Abstract

Advertised as ‘the first thorough examination of all aspects of physical impairment and disability in medieval Europe’, Irina Metzler's study begins by laying out definitions of ‘impairment’ (the physical condition of not having full use of a bodily part or function) and ‘disability’ (the social condition of being limited by that impairment). Metzler then devotes a chapter to modern sociological and anthropological theories of disability and impairment and why work in this newly emerging field has either ignored or significantly misrepresented the medieval period. In the next chapter, Metzler examines religious ideas of impairment and whether (as is often assumed by modern theorists) there was a universal belief that impairment was due to sin. Importantly and crucially, Metzler finds that associations with sin, although common in the Bible, became less frequent as time went on and by the twelfth century were largely limited to blaming some congenital defects on the sexual misconduct of parents. Following the work of Caroline Byrum, it is argued that physical impairment was not integral to one's identity according to Christian logic; whereas one's gender would be maintained after the Resurrection, all physical impairment would be erased.
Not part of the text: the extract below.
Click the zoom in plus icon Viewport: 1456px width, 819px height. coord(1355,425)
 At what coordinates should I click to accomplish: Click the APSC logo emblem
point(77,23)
It would have been interesting if Metzler had pursued this analysis of identity by looking at naming practices; a study of notarial documents in Marseille showed that people were invariably identified by where they lived, not by their physical characteristics. In the fourth chapter Metzler examines medical views about the causes of impairment and, in the fifth, she turns to her chief body of evidence, a group of healing miracles recounted in several saints' lives or canonisation proceedings. Overall, she concludes that while there is ample evidence for impairment in the Middle Ages ‘there were very few medieval disabled people’ (p. 190).